Hicks has managed to remain enthusiastic about her role in spite of ongoing financial worries. Hood River City Police Chief Bruce Ludwig said a school resource officer often shoulders the workload on any case involving minors since she/he is a trusted figure that children are comfortable to talk with.
“Having someone like Officer Hicks in the schools takes a lot of pressure off patrol officers and patrol deputies,” said Ludwig.
When the city police department scored a federal grant for Hicks’ position and that of Community Resource Officer Aaron Jubitz four years ago, all seemed rosy. Jubitz and Hicks set about developing their respective programs secure in the knowledge that their wages, benefits and equipment were completely paid the first year and then on a decreasing scale for the next two years. The intent of the money was to provide lead time for local agencies to absorb the cost of the two specialized officers into their regular budgets. However, fissures arose in the plan to make both positions permanent when fiscal year 2004-05 arrived and the city was mandated by the contract with the Department of Justice to pay the full expense of Hicks’ position. Since 2002, Cascade Locks Interested in Kids (CLIK) had picked up the tab for 10 hours of Jubitz’ time each week. However, because of the city’s current budget constraints, he is now back on patrol and his work to arm neighborhoods against crime has been shelved.

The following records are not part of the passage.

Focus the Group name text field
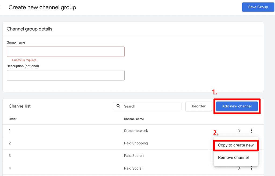Image resolution: width=275 pixels, height=176 pixels. (x=66, y=51)
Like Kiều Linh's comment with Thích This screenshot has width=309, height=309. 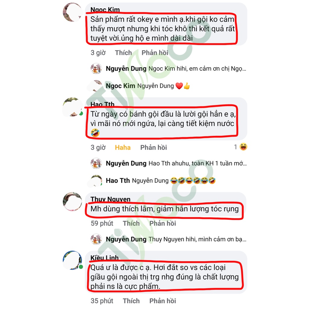tap(131, 301)
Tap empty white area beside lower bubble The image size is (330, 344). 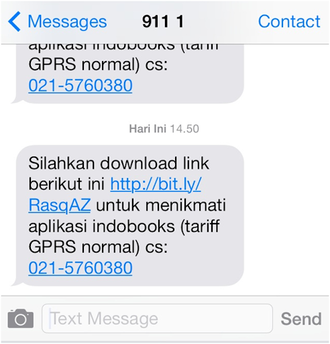(286, 215)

CLIK, a prevention coalition, is also planning to contribute funding for Hicks’ job. The organization believes her work among youth is invaluable to promote healthy lifestyles, but the amount of that contribution is not yet available.
Bob Francis, city manager, said the school resource officer program will also have to be dropped if municipal citizens are forced to bear the full cost. It is, he said, a matter of equality since Hicks primarily works outside of the city limits.
“I just didn’t feel that it would be fair to have city taxpayers completely fund this position since Tiffany spends only one-third of her time here,” said Francis. “However, it would be a real loss to have her back on the streets since she is an excellent role model for students and is definitely the right person in the right job.”